First we create `LSTM` and `LSTMCell`. To use `LSTMCell` to reproduce behavior of `LSTM` we need to replace weights in `LSTMCell` using weights of `LSTM`. And we're ready to unroll the loop:  we use length of a sequence to perform computations. The loop is the same as we can find in `pytorch` [docs](https://pytorch.org/docs/stable/nn.html?highlight=lstm#torch.nn.LSTMCell). Initially (h, c) are 0s and then we just write:
`h, c = lstm_cell(x, (h, c))`.

In [40]:
x, y = next(batch_gen)
x.shape, y.shape

(torch.Size([3, 5, 83]), torch.Size([3, 5]))

In [43]:
torch.manual_seed(0)
lstm = nn.LSTM(input_size=len(chars), 
               hidden_size=2, 
               num_layers=1,
               dropout=0, 
               batch_first=True,
               bias=False)
torch.manual_seed(0)
lstm_cell = nn.LSTMCell(input_size=len(chars),
                       hidden_size=2,
                       bias=False)

In [44]:
lstm_cell.weight_ih = lstm.weight_ih_l0
lstm_cell.weight_hh = lstm.weight_hh_l0

In [51]:
print(lstm_cell.weight_ih[0, :5])
print(lstm.weight_ih_l0[0, :5])

tensor([-0.0053,  0.3793, -0.5820, -0.5204, -0.2723], grad_fn=<SliceBackward>)
tensor([-0.0053,  0.3793, -0.5820, -0.5204, -0.2723], grad_fn=<SliceBackward>)


In [56]:
h_cell, c_cell = torch.zeros(3, 2), torch.zeros(3, 2)
for i in range(x.shape[1]):
    xi = x[:, i, :]
    h_cell, c_cell = lstm_cell(xi, (h_cell, c_cell))
print(h_cell)
print(c_cell)

tensor([[ 0.1121,  0.1053],
        [ 0.0386,  0.2719],
        [-0.0643, -0.0012]], grad_fn=<MulBackward0>)
tensor([[ 0.2603,  0.1606],
        [ 0.0702,  0.4512],
        [-0.1267, -0.0020]], grad_fn=<AddBackward0>)


In [57]:
output, (h, c) = lstm(x)
print(h)
print(c)

tensor([[[ 0.1121,  0.1053],
         [ 0.0386,  0.2719],
         [-0.0643, -0.0012]]], grad_fn=<StackBackward>)
tensor([[[ 0.2603,  0.1606],
         [ 0.0702,  0.4512],
         [-0.1267, -0.0020]]], grad_fn=<StackBackward>)

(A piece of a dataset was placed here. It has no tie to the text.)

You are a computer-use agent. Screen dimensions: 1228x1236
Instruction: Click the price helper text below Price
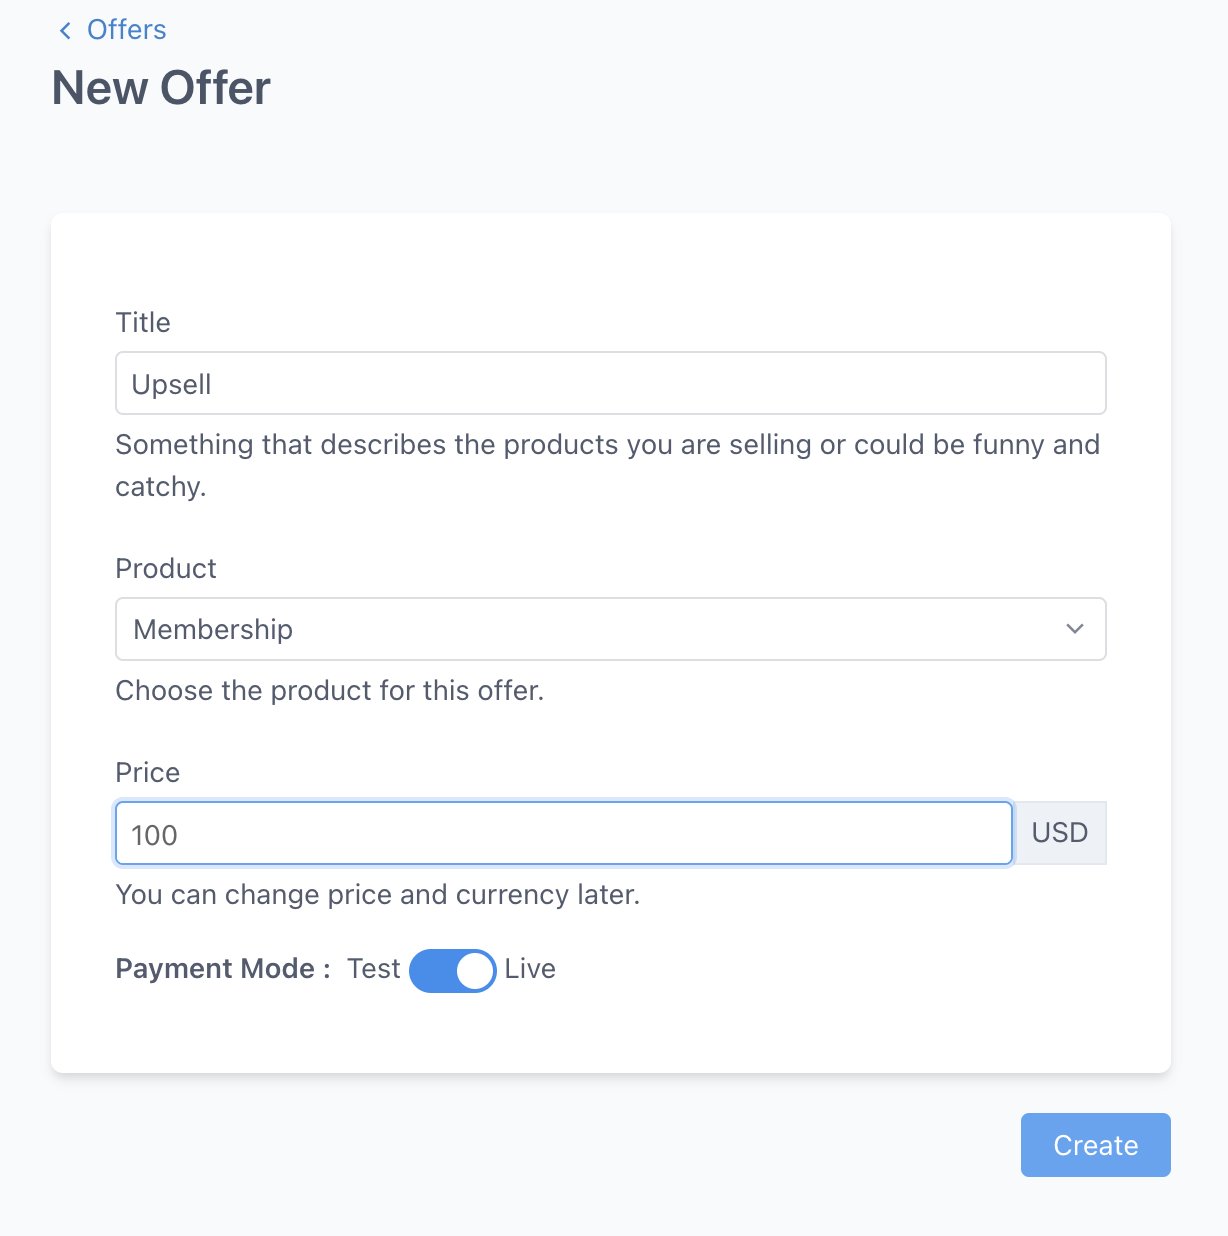coord(377,894)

Let's now check `output`. From documentation: *tensor containing the output features (h_t) from the last layer of the LSTM, for each t*. First of all we see that `output[:, 4, :]` is in fact equal to `h` in above computations.

In [58]:
output.shape

torch.Size([3, 5, 2])

In [59]:
output[:, 4, :]

tensor([[ 0.1121,  0.1053],
        [ 0.0386,  0.2719],
        [-0.0643, -0.0012]], grad_fn=<SliceBackward>)

In [63]:
with torch.no_grad():
    h_cell, c_cell = torch.zeros(3, 2), torch.zeros(3, 2)
    for i in range(x.shape[1]):
        xi = x[:, i, :]
        h_cell, c_cell = lstm_cell(xi, (h_cell, c_cell))
        print(h_cell[0, :], output[:, i, :][0, :])

tensor([0.0578, 0.0923]) tensor([0.0578, 0.0923], requires_grad=True)
tensor([0.1041, 0.1083]) tensor([0.1041, 0.1083], requires_grad=True)
tensor([ 0.0826, -0.0348]) tensor([ 0.0826, -0.0348], requires_grad=True)
tensor([-0.0163, -0.0010]) tensor([-0.0163, -0.0010], requires_grad=True)
tensor([0.1121, 0.1053]) tensor([0.1121, 0.1053], requires_grad=True)


And that's it for this char RNN model.